Frances Arcadia Willoughby St. John was born on July 2, 1897, in Philadelphia, Pennsylvania, the daughter of Lettie Willoughby St. John, a direct descendant of the first Lord Willoughby and one of the first women to graduate from a medical college. She was also an artist and magazine illustrator.

Frances A.W. St. John graduated from Bryn Mawr College and University of Pennsylvania and took graduate work at the University of Toulouse, France, specializing in French, Psychology and Anthropology.

After graduation she joined the staff of the psychological clinic at the University of Pennsylvania.

She moved to Nevada in 1924 and lived at 576 Ridge Street, Reno, Nevada. In 1925 she married Benjamin Franklin Chappelle (1885–1948).

She was Assistant in Psychology at University of Nevada. She was State president of the Nevada League of Women Voters. She conducted private classes for the Young Women's Christian Association.

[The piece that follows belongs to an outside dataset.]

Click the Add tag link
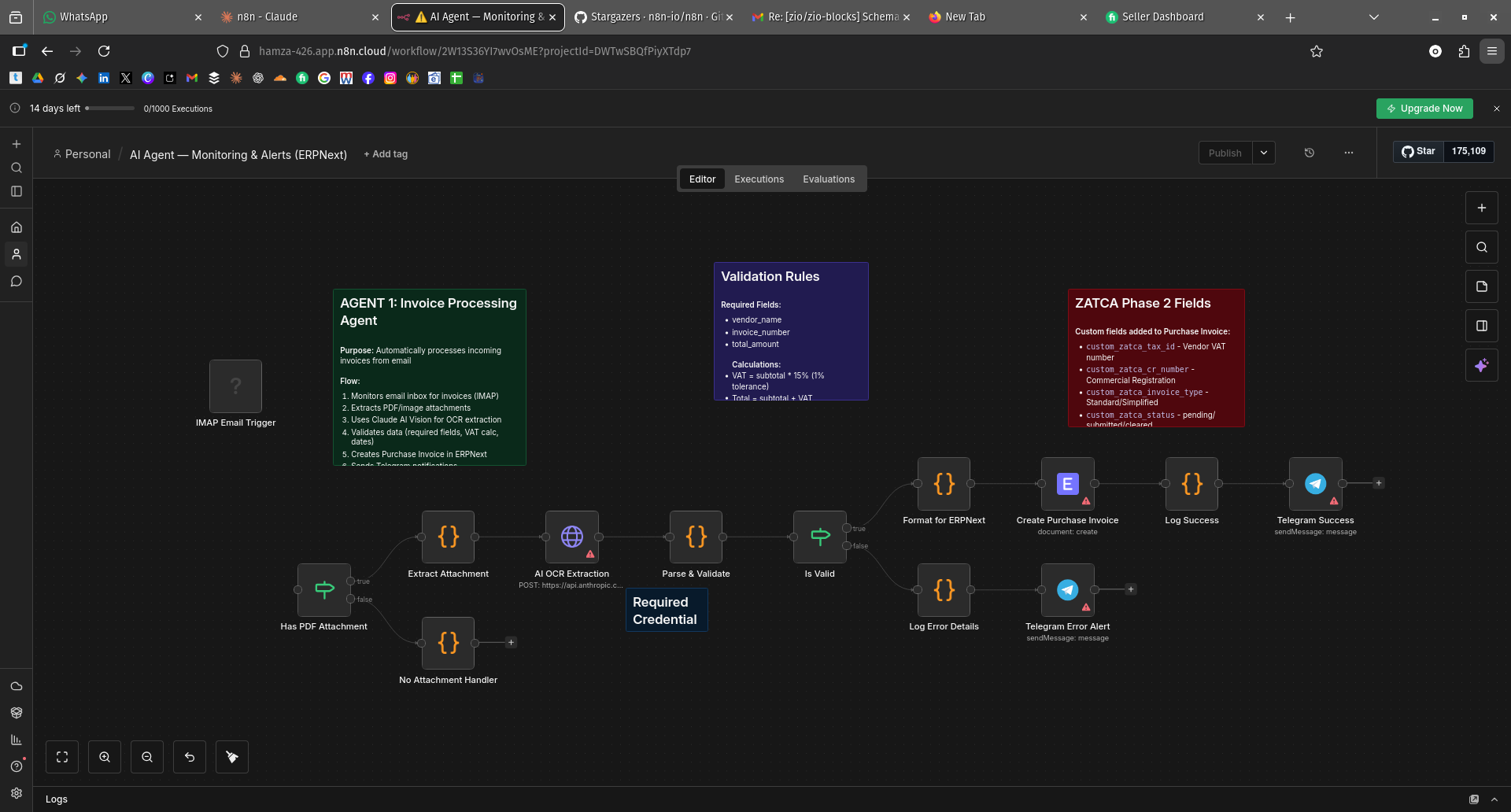Viewport: 1511px width, 812px height. tap(386, 154)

She was a member of Twentieth Century Club, League of Women Voters, American Association of University Women, Zeta Tau Alpha, Phi Kappa Phi.

Frances Chappelle died on September 6, 1936, Reno, Nevada, 5 days after the birth of her only daughter. Another daughter died at birth in 1934. She is buried at Chapel of the Chimes, Columbarium and Mausoleum Oakland, California.